- TASK INSTRUCTIONS:
Pictures are to be omitted. Output only the lines from the one containing "You are a GUI" through the end of the data, word for word.

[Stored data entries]
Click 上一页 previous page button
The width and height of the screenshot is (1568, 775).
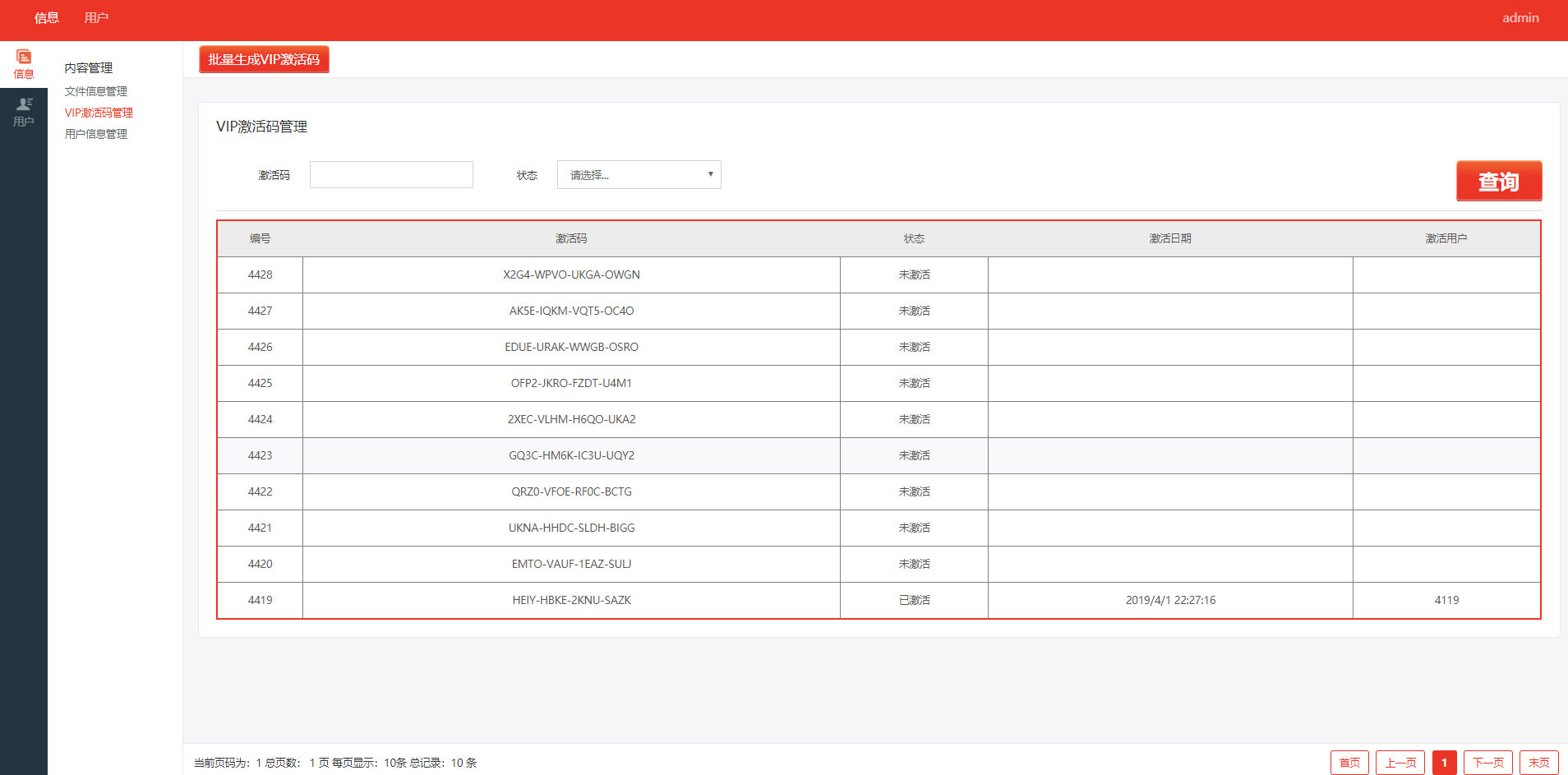click(x=1400, y=763)
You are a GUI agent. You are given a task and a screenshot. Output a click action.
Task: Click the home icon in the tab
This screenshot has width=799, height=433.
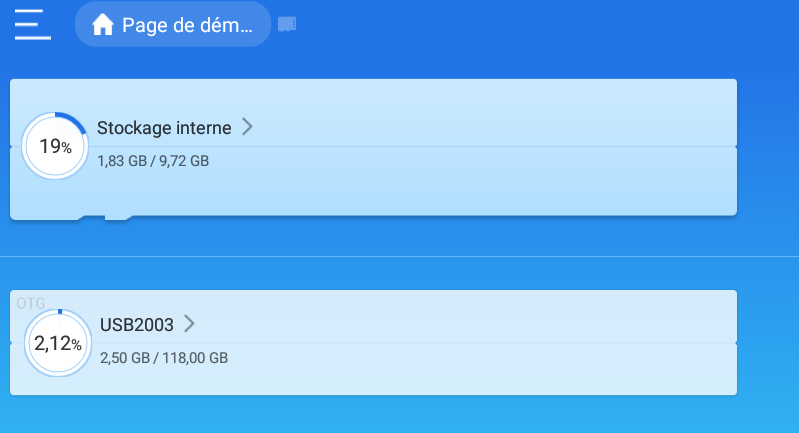102,25
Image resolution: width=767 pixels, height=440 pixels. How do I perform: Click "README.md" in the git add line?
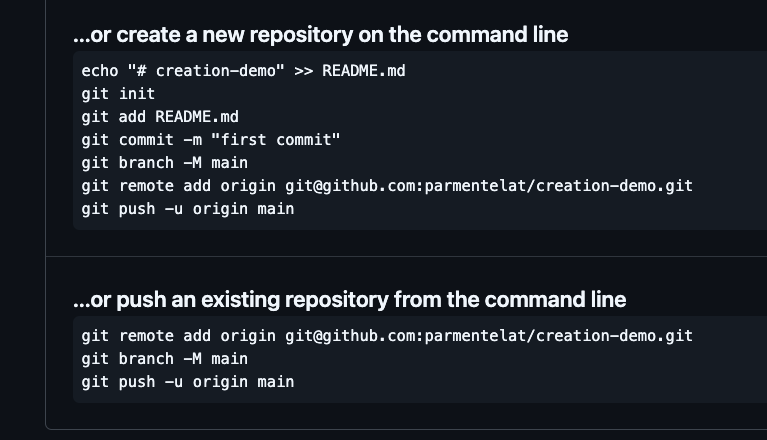coord(197,117)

- PROBLEM SOLUTION:
You are a GUI agent. You are given a task and a screenshot. Output a click action.
Task: Click the home icon in the tab
This screenshot has width=799, height=433.
102,25
Image resolution: width=767 pixels, height=440 pixels. How do I perform: Click "README.md" in the git add line?
coord(197,117)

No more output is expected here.